6. The package of claim 2, wherein an outer diameter of the cap substantially matches an outer diameter of the body of the bottle.

7. The package of claim 6, further comprising a hinge coupled between the compartment and the cover, the hinge positioned to allow rotation of the cover relative to the compartment and retain the cover on the compartment.

8. The package of claim 1, wherein the hanger includes at least one pour-spout aperture formed therethrough to extend into the opening of the bottle.

9. A method of assembling a package comprising

inserting a container at least partially into a bottle, the container including a tube defining an interior volume of the container and formed to include an opening and a hanger coupled to the tube for supporting the tube, and the bottle including a body and a neck coupled to the body,

coupling the hanger of the container to the neck of the bottle,

coupling a cap to the bottle over the tube, the cap including a compartment and a cover for closing an opening into an interior volume of the compartment.

10. The method of claim 9, wherein the interior volumes of the bottle, container, and compartment are in fluid isolation relative to one another when the bottle, container, and cap are coupled together.
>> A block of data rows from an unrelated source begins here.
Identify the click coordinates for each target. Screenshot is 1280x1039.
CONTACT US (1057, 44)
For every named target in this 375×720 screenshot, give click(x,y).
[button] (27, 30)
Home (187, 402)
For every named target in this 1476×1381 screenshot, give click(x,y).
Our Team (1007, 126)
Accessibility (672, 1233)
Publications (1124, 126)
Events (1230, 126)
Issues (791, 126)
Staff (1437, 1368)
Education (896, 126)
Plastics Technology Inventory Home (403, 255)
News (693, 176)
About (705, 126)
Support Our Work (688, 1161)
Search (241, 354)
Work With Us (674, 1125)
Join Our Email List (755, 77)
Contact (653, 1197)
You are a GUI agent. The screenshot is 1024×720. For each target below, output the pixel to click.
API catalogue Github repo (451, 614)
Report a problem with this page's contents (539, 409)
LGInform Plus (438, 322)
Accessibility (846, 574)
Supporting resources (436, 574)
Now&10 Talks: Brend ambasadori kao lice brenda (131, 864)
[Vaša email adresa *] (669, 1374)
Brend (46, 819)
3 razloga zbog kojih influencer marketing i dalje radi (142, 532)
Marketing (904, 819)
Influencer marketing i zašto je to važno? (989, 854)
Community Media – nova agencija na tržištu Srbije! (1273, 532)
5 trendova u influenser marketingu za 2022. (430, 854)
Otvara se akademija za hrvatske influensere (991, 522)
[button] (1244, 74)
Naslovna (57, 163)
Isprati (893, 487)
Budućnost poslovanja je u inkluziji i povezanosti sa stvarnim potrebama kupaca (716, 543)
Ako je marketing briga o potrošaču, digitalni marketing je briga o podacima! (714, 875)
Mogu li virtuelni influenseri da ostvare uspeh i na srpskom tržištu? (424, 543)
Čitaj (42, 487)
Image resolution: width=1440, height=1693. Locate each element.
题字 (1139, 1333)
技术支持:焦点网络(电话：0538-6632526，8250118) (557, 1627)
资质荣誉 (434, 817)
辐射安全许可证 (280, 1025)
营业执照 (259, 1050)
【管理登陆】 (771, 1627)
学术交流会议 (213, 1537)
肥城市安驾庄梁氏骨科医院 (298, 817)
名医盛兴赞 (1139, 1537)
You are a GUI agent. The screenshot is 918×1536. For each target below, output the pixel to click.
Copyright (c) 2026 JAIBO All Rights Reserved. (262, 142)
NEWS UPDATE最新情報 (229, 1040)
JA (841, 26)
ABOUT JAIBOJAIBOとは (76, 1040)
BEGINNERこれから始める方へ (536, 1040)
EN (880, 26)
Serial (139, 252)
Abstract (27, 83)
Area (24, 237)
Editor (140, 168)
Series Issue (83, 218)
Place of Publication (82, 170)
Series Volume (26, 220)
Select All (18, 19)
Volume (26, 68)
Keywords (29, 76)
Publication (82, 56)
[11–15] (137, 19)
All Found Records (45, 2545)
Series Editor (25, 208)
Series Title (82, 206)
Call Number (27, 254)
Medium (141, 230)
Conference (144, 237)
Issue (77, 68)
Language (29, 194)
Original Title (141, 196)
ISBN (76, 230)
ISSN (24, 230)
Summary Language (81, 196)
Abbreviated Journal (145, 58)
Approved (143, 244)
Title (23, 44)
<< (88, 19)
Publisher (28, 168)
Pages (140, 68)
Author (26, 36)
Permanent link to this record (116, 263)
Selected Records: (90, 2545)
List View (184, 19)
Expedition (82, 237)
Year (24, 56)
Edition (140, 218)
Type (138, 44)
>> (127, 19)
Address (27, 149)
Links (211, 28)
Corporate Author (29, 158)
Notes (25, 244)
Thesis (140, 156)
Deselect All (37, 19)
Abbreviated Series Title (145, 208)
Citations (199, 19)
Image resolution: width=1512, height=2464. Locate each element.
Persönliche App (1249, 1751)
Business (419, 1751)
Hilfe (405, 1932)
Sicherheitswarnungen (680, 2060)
11. The method of claim 10, further comprising filling the bottle with a additive component prior to inserting the container at least partially into the bottle.

12. The method of claim 10, further comprising filling the bottle with a first additive component and filling the tube with a second additive component simultaneously after coupling the container to the bottle.

13. The method of claim 10, further comprising filling the bottle with a additive component after inserting the container at least partially into the bottle.

14. The method of claim 10, further comprising filling the compartment with a additive component before coupling the cap to the bottle.

15. The method of claim 10, further comprising filling the compartment with a additive component after coupling the cap to the bottle.